Today, what we analyze is also a classic paper in the field of recommendation, called Wide & Deep Learning for Recommender Systems. It was published in 2016 by the Google App Store feature team. This was the year deep learning took off. This paper discusses how to use deep learning model to predict CTR of recommendation system, which can be said to be a successful attempt of deep learning in the field of recommendation system.

The famous recommendation model Wide & Deep is from this paper, which is widely used in various companies because of its simple implementation and good effect. Therefore, it can also be considered one of the must-read articles in the recommendation field.

Abstract

In large-scale feature scenarios, we usually (prior to 2016) apply nonlinear features to linear models, with a very sparse vector input. Although we want to achieve such nonlinear features, it can be achieved through some methods of feature transformation and feature crossing, but it needs to consume a lot of human and material resources.

In fact, we have mentioned this problem before when introducing the FM model. For the FM model, it actually solves the same problem. The only solution is different. The FM model introduces a parameter matrix V of N x K to calculate the weight of all features crossed in pairs, so as to reduce the number of parameters and improve the efficiency of prediction and training. In this paper, we discuss the use of neural networks to solve this problem.

The core of solving the problem is embedding, which literally translates to embedding, but it is not easy to understand. In general we can think of it as a vector representation of some feature. For example, in Word2Vec, what we do is we take a word and represent it as a vector. These vectors are called Word embedding. Embedding has a characteristic that its length is fixed, but its value is generally learned by neural network.

We can use the same way of embedding training to train some feature embedding in the neural network, so that the workload of feature engineering we need is greatly reduced. However, it is also wrong to only use embedding, which may cause over-fitting in some scenes. Therefore, we need to combine linear features and sparse features, so that the model can not fall into over-fitting and have enough ability to learn better effects.

Introduction to the

As we shared in previous articles, recommendation systems can also be thought of as a ranking system for search. The input is a user and the context information the user browses, and the result is a sorted sequence.

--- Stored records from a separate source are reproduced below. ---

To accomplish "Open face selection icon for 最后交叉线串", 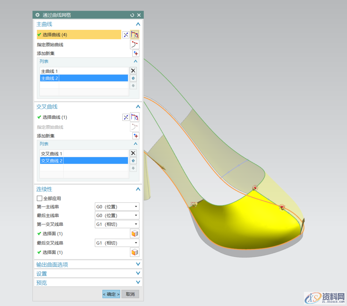I will (x=135, y=252).
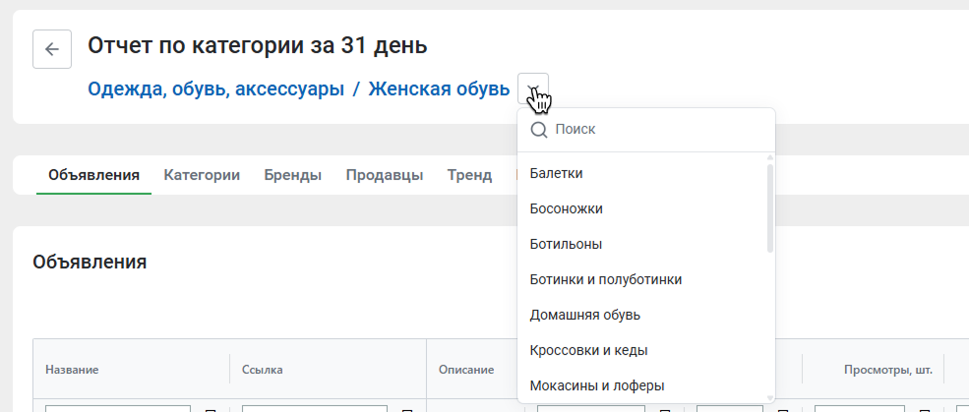Collapse the subcategory dropdown chevron
The height and width of the screenshot is (412, 969).
[532, 88]
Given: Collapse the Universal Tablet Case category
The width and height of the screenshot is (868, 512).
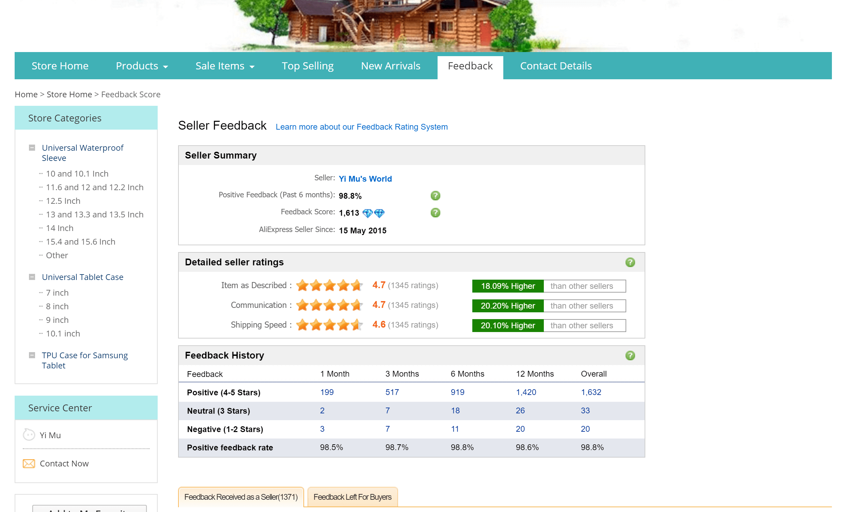Looking at the screenshot, I should click(32, 277).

Because of this, recommendation systems will also face a similar challenge as search ranking systems — the tradeoff between memorization and generalization. Memorization can be simply understood as a kind of learning between pairs of goods or features. Since the historical behavior characteristics of users are very strong features, memorization can bring better effects. But at the same time, there will be problems, the most typical problem is the model generalization ability is not enough.

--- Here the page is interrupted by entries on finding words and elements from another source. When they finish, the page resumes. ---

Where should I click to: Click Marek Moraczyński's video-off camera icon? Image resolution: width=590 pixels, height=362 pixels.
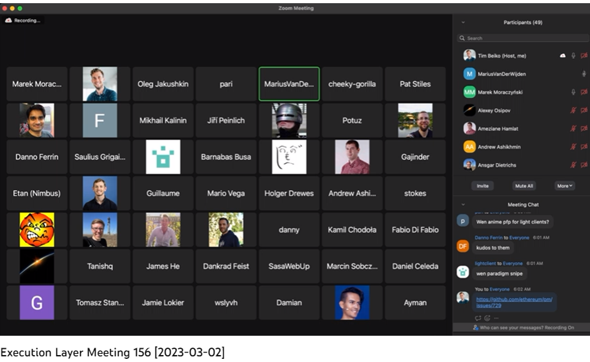tap(584, 93)
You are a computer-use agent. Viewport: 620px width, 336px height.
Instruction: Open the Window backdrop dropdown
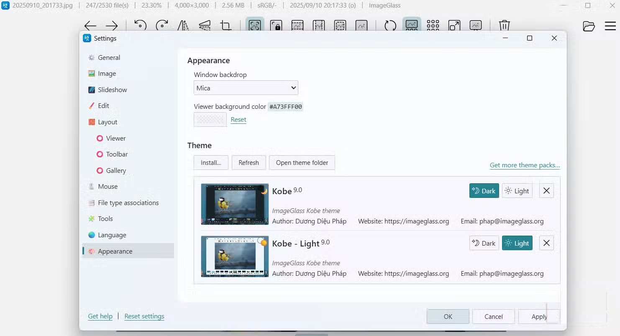(x=246, y=87)
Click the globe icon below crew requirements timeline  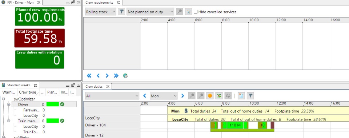click(125, 76)
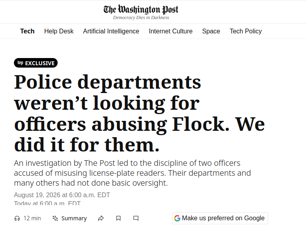Open the Tech Policy section
The image size is (306, 231).
pyautogui.click(x=246, y=31)
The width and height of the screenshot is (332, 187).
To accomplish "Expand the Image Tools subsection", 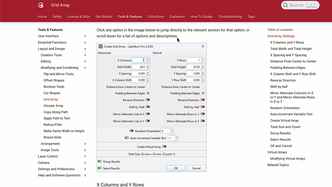I will point(85,150).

For generalization, the main sources are the correlation and transitivity between features. Feature A and B may be directly related to label, or feature A may be related to feature B, and feature B may be related to label, which is called transitivity. By using the transitivity of features, we can explore some feature combinations rarely seen in historical data, thus obtaining strong generalization ability.

In large-scale online recommendation and ranking systems, linear models such as LR are widely used because of their simplicity, extensibility, high performance, and good interpretability. These models are often trained with binary data such as one-hot, for example, where user_installed_app= Netflix is 1 if the user has Netflix installed, and 0 otherwise. So, some second-order features are quite explicable.

For example, if the user has also browzed Pandora, then user_installed_app= Netflix and impression_app= Pandora will be 1, and the weight of the combined feature is actually the correlation between the two. However, such features require a lot of manual operation, and due to the sparsity of samples, the model cannot learn the weight of some combinations that have not appeared in the training data.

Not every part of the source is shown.